Getting it in pre-flop to avoid tough decisions post-flop is not good thinking. We have to trust that we'll make more good decisions post-flop than bad ones. If not, we need to accept that we must do more to improve our game. If we're getting it in pre-flop it has to be because the villain is going to get it in with a range that our QQ are ahead of. That's the way our thinking needs to go.
If we're going to 4-bet, we should probably go to between 5-5.5k. That leverages our stack against the villain without actually putting it all-in. That allows us to have a 4-bet bluffing range when it's appropriate. We need a 4-bet bluffing range if we're ever going to get QQ all-in pre-flop profitably.
Obviously there's no real history with this villain to make us believe we'll be given credit for a 4-bet bluffing range, which is why we shouldn't be 4-betting here. Villain will likely give us a range for 4-betting of AK and QQ+. Meaning his range for 5-betting should have us in big trouble.

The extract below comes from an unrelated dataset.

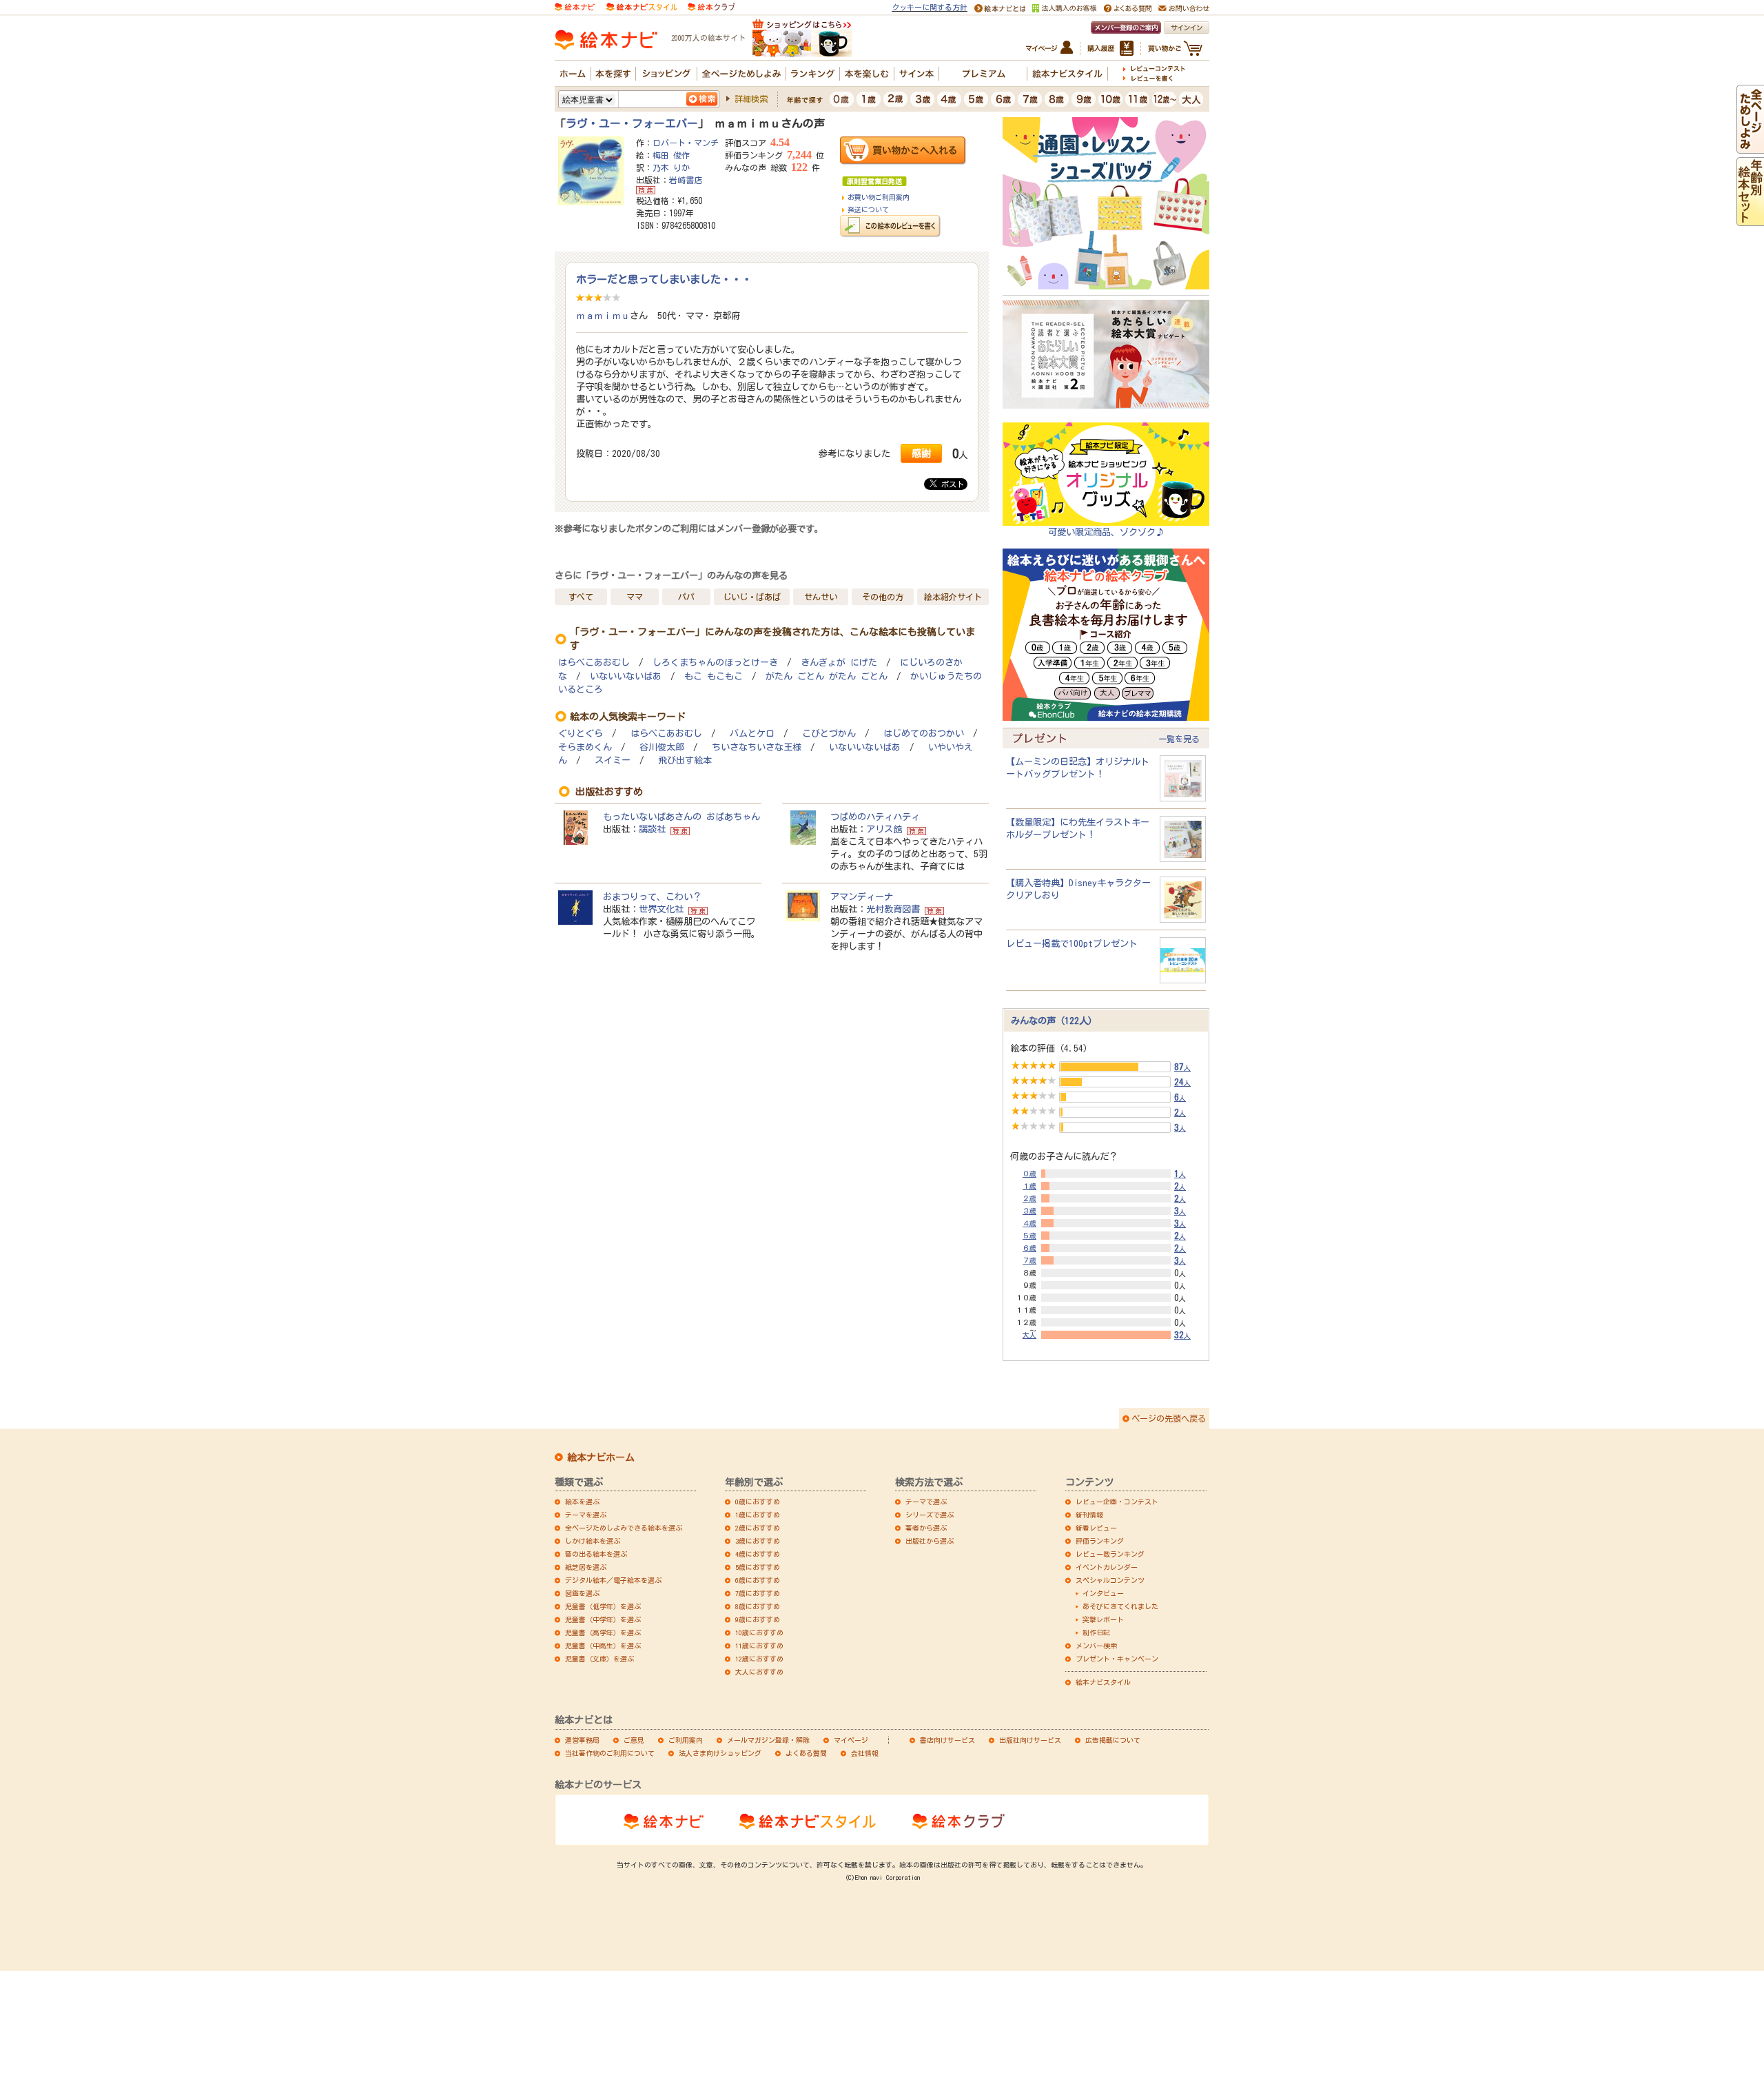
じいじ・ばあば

If we're calling pre-flop, as I think we should, then it can't just be with the idea of getting it in on any non-Ace or King high flop. We need to maintain an idea of villain's range post flop. If the board comes 24J and we check-call the flop, we're basically only repping an overpair. If villain still wants to get it in on a dry turn card, we have to ask ourselves what that means for his range. Generally it means we're in big trouble. Again, we occasionally fold the best hand in this spot but, against the range of likely hands, it would be a good fold.